_WORK INSTRUCTION:_
Count every line in the following entries that holds the word "date". Only the number should be given.

[Stored records]
=== Begin Enclosure ===

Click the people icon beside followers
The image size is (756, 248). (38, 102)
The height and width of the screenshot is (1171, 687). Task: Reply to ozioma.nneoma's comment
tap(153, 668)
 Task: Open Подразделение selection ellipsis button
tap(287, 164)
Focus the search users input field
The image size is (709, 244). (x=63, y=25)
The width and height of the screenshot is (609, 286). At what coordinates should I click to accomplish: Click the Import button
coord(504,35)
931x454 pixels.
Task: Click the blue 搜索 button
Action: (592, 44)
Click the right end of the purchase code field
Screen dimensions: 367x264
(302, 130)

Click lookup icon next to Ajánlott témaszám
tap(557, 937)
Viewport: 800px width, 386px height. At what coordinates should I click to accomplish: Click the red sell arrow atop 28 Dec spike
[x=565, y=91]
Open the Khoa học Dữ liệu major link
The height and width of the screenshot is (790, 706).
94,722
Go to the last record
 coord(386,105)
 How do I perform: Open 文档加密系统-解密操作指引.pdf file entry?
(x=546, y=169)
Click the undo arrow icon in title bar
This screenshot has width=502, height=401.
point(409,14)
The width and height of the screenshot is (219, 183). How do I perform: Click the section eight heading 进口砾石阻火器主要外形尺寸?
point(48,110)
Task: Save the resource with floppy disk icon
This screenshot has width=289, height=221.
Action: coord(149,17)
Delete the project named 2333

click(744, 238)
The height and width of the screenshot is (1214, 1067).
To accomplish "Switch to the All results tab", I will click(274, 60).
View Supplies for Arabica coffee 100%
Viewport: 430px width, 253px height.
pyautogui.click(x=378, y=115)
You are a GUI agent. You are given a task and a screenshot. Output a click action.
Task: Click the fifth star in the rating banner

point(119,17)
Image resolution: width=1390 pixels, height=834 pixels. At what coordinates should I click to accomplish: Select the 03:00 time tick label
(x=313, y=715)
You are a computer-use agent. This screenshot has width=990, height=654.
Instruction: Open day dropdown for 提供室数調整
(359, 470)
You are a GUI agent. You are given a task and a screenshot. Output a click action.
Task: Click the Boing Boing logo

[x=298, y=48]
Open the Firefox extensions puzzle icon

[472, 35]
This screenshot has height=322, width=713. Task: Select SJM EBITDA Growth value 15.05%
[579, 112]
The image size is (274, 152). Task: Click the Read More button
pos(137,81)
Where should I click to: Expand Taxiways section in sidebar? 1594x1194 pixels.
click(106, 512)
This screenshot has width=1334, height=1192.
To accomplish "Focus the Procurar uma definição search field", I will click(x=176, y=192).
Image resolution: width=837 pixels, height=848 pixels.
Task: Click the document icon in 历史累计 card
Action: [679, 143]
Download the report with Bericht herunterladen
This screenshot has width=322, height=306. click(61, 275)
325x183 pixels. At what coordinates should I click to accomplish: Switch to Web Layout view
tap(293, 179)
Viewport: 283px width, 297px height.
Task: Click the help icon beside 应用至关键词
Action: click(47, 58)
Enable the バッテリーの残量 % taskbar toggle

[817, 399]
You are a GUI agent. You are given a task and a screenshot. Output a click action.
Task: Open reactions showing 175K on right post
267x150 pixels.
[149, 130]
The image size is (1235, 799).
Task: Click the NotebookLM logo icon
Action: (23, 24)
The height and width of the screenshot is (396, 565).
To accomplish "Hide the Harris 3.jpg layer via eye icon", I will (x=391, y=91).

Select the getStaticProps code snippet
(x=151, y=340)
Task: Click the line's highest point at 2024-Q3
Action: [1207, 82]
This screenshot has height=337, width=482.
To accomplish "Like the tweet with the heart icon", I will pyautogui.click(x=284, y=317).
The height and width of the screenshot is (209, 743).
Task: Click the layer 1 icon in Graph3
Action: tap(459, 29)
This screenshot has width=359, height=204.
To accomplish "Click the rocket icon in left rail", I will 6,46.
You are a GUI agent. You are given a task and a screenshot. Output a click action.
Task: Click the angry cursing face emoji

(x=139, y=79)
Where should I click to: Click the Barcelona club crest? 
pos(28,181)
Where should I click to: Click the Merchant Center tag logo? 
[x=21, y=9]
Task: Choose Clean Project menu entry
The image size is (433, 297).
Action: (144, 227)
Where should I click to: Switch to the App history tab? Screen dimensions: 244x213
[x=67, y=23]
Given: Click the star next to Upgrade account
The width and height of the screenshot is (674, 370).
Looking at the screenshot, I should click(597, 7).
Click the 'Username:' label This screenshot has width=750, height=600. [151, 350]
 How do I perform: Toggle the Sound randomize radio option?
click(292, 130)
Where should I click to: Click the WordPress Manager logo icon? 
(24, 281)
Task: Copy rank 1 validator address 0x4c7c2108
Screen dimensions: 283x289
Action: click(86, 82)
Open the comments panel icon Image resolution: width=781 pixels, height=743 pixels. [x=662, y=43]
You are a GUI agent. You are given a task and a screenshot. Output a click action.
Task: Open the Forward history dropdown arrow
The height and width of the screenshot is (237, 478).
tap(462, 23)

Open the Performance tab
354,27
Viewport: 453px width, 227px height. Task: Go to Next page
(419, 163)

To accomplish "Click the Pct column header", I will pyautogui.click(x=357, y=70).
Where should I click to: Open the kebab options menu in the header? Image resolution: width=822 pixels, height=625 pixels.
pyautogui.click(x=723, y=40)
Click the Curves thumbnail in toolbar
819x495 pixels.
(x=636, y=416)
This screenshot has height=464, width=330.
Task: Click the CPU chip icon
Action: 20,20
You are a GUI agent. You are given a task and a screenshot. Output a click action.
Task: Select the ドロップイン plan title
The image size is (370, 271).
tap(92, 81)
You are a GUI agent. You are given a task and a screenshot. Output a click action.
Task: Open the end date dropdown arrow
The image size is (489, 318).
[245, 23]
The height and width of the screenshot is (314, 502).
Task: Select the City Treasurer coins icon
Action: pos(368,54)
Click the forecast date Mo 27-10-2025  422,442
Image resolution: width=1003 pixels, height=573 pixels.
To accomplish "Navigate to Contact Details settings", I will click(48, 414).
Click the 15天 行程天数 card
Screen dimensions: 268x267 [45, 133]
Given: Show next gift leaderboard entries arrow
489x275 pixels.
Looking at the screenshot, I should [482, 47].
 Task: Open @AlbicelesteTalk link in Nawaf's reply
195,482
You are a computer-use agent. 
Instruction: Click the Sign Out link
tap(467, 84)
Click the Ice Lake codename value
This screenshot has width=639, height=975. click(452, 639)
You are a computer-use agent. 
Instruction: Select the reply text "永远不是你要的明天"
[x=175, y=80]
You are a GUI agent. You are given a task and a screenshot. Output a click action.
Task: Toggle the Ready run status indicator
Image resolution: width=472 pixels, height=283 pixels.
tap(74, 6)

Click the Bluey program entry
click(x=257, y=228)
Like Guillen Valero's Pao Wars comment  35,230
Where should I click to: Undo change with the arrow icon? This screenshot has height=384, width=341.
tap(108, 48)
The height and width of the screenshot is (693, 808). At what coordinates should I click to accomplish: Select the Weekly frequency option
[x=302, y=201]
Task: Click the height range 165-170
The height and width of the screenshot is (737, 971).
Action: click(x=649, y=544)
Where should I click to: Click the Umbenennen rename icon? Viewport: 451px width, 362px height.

=== End Enclosure ===

_RESULT BELOW:_
2